[Page]

^^^^

Written by Rahul Reddy.

2017  marks the 25th anniversary of ASEAN-India ties. Prime Minister Narendra Modi recently attended the Asia Pacific Economic Cooperation (APEC) summit in Vietnam and the Association for Southeast Asian Nations (ASEAN) summit in the Philippines. U.S. President Trump expended notable political capital to push for India’s future inclusion in the 21-member APEC, referring to the region as ‘Indo-Pacific’ as a thinly-veiled rhetorical shift from ‘Asia-Pacific.’ On the sidelines of these summits, a ‘Quadrilateral’ U.S.-India-Japan-Australia geo-economic nexus also re-emerged.

In New Delhi’s quest for economic and developmental parity with Beijing and a louder voice in global multilateral institutions, the race for Eurasian connectivity is a key strategic lever that India cannot ignore.

Increasingly, New Delhi’s quest for freer trade and enhanced economic growth calls for rapid Eurasian connectivity: the increasing relevance of Southeast Asia as both an import and export hub persists as does the imperative for reliable land routes into Central Asia, Russia and the E.U. to circumvent frozen relations with Islamabad. Among many strategic initiatives that may impact India’s economic prospects in the next decade, four stand out.

^^^^

[Supplied information]
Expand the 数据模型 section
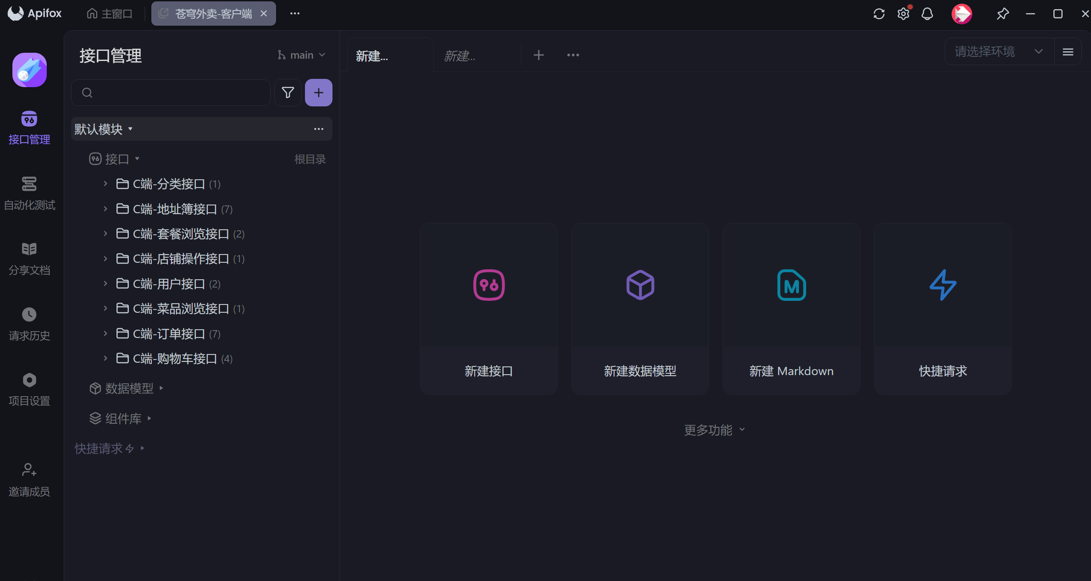1091x581 pixels. 129,388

^^^^

[Objectives]
(a) Recast the paragraph beginning "2017 marks the 25th anniversary" from the article on India's Eurasian connectivity above as a short bulleted list that keeps its main facts.
(b) Pick up the article on India's Eurasian connectivity where it stops and keep writing it.

[Responses in order]
(a)
- 2017 is the 25th anniversary of ASEAN-India ties.
- Prime Minister Narendra Modi recently attended the APEC summit in Vietnam and the ASEAN summit in the Philippines.
- U.S. President Trump spent notable political capital pushing for India's future inclusion in the 21-member APEC. He called the region "Indo-Pacific" rather than "Asia-Pacific."
- On the sidelines of these summits, a "Quadrilateral" U.S.-India-Japan-Australia geo-economic nexus re-emerged.

(b)
Indo-Sino ‘Marine-nomics’

Since 2014, Mr. Modi has been touting an ‘Act East’ policy of enhanced economic and security ties with ASEAN, Bangladesh, Japan and Australia. One operationalization of ‘Act East’ has been through the Bay of Bengal Initiative for Multi-Sectoral Technical and Economic Cooperation (BIMSTEC). Connecting South and Southeast Asian economies, BIMSTEC encompasses 1.5 billion people, 22 percent of the global population, a $2.7 trillion economy and average growth rates of 6.5 percent. It aims to catalyze economic development through cooperation in trade & investment, industry, energy, infrastructure, transportation, agriculture and tourism. China’s Belt and Road Initiative (BRI) has also called for partnership with India.

Recent tensions in Doklam along the Indo-Sino border have stifled such voices for cooperation. Still, India remains geographically key to BRI’s Southeastern corridor, onward to the China-Pakistan Economic Corridor (CPEC). This route would begin in Kunming, China, cutting through Southeast Asia, onward to the Indian port of Kolkata where a maritime corridor would be used to transport freight to Pakistan’s Gwadar Port, linking it to CPEC. The ASEAN bloc’s relentless growth (6.2 percent of global GDP), has also spurred the advent of a Bangladesh-China-India-Myanmar Economic Corridor (BCIM), linking China and India both to one another and to ASEAN. India’s inclusion in such initiatives could revolutionize trade and transport efficiency in the region at large.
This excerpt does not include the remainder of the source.